Les représentants de l’élite gouvernant l’Union soviétique gardèrent le silence ; les chiffres exorbitants qu’ils venaient d’entendre leur donnaient le vertige.

Aucun d’entre eux n’aurait pu être préparé à une telle nouvelle.

— Ils affirment avoir d’autres acheteurs potentiels. Le total suffirait à paralyser le système économique occidental, ajouta Raskov. Ce qui pourrait entraîner une panique cataclysmique sur le marché financier américain.

À moins de quinze kilomètres de Zavidavo, un camion de livraison de farine dérapa sur la chaussée, mais son conducteur reprit aussitôt le contrôle de son véhicule. Il descendait à vive allure une petite route de campagne en pente raide qui ressemblait à un toboggan verglacé.

Le camion s’arrêta laborieusement devant une chaumière du village de Staritsa.

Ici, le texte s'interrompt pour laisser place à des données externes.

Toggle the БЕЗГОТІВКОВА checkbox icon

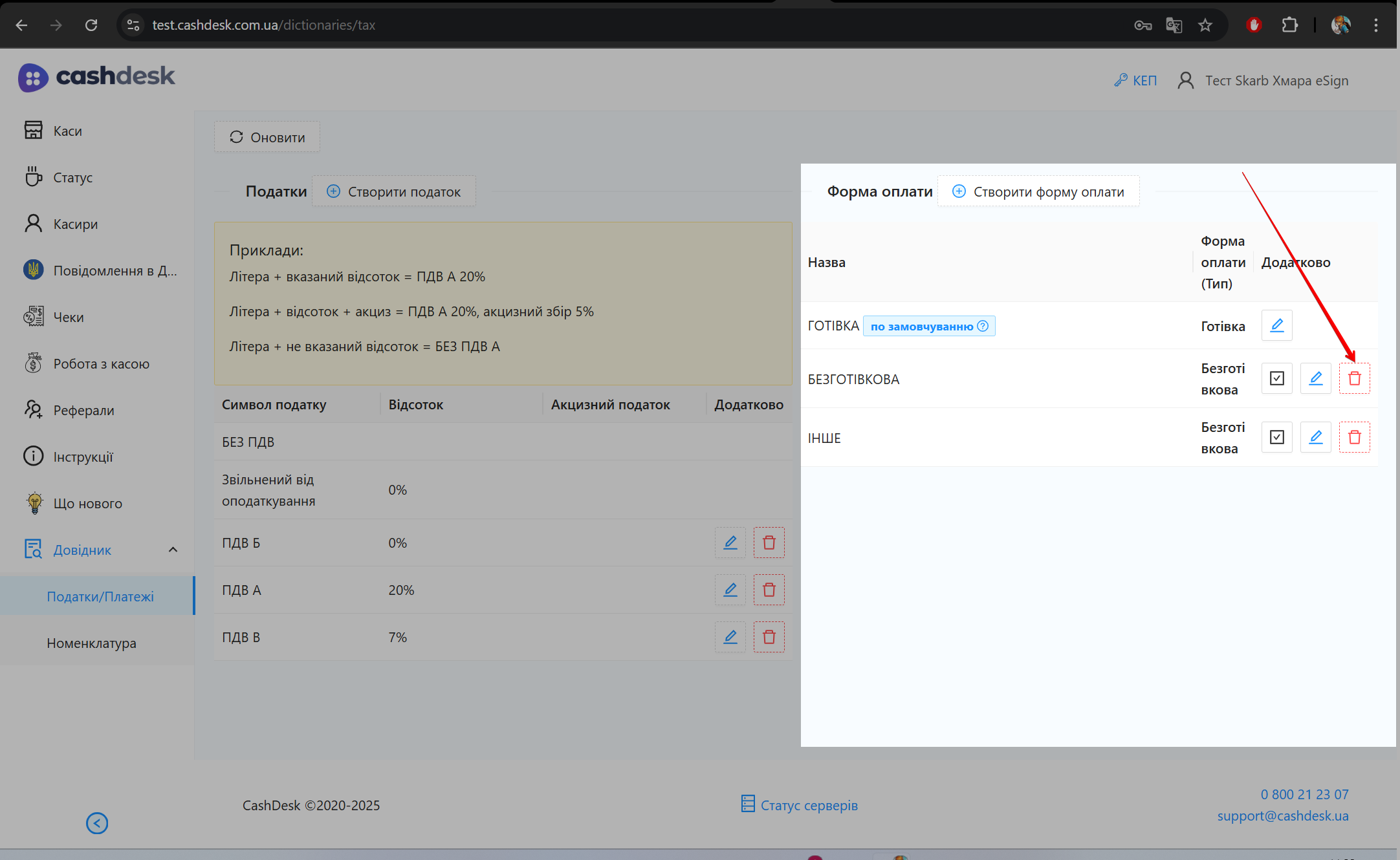click(x=1276, y=378)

Le chauffeur en sortit d’un bond et se mit à courir dans la neige fraîche qui lui montait jusqu’aux genoux et crissait sous ses pas.

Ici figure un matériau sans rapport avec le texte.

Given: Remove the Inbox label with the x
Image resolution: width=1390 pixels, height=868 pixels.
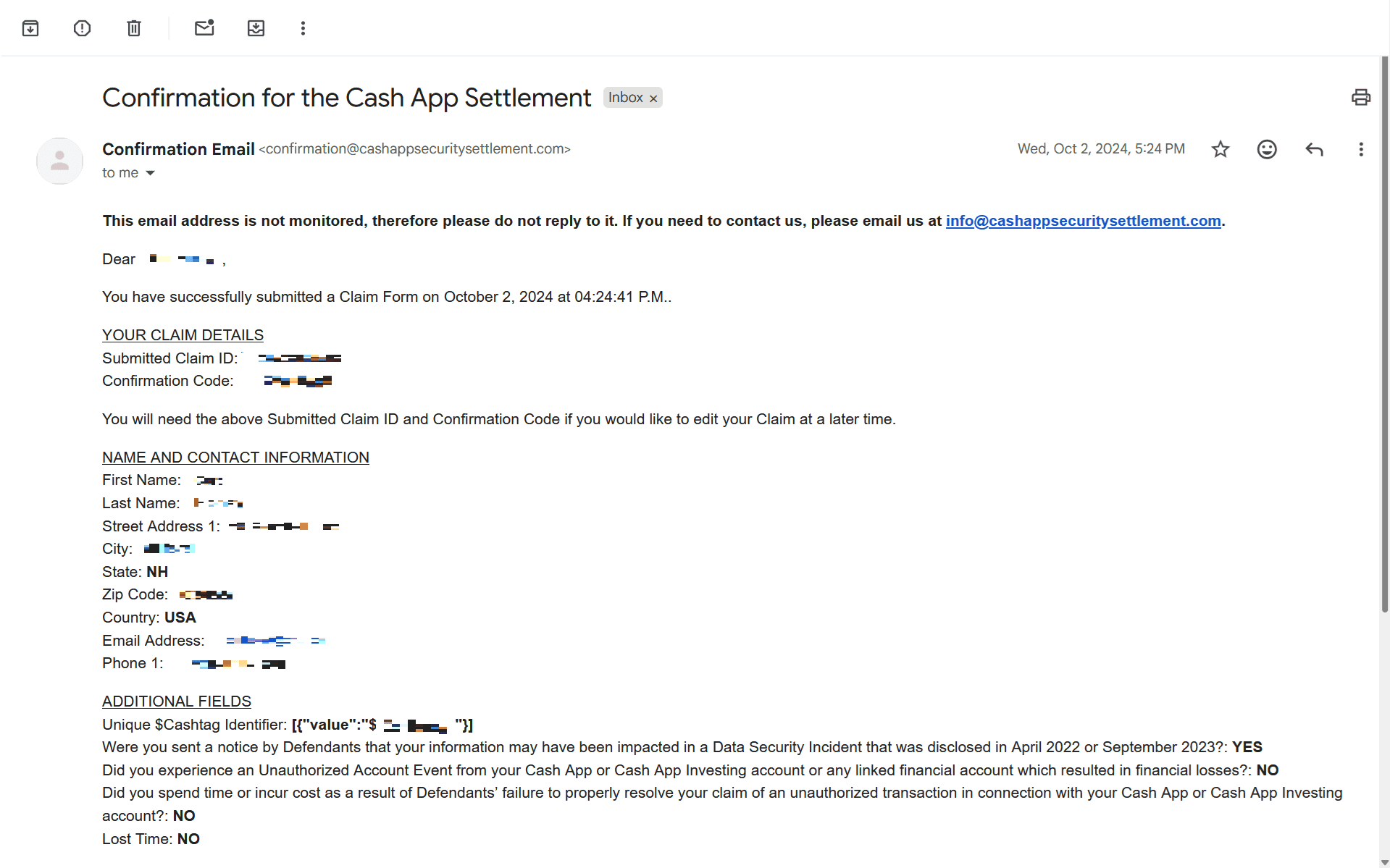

La porte de la chaumière s’ouvrit, la manche d’un peignoir gris terne jaillit et une main de femme se saisit de l’enveloppe qu’il lui tendait.

Le chauffeur revint alors sur ses pas, remonta dans le camion et repartit précipitamment.

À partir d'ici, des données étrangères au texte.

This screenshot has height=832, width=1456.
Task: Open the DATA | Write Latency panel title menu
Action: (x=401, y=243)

Du village de Staritsa, le contenu de l’enveloppe fut transmis par code téléphonique à une jeune femme employée au grand magasin d’État, à Moscou.

Celle-ci utilisa un autre téléphone et un autre code compliqué pour passer un appel transatlantique urgent aux États-Unis, plus précisément dans la ville de Langley, en Virginie.

Le message d’origine avait été envoyé par Margarita Kupchuck, la gouvernante blonde de Zavidavo. Margarita, l’un des meilleurs agents de la CIA, opérait sur le sol russe depuis onze ans.

Le message fournit à l’équipe américaine leur première piste véritable dans l’enquête sur Green Band.

Il tenait en peu de mots. Seize, exactement : Hôtel Ritz, Londres, jeudi matin. Deux milliards de dollars. Titres volés doivent être échangés… Green Band.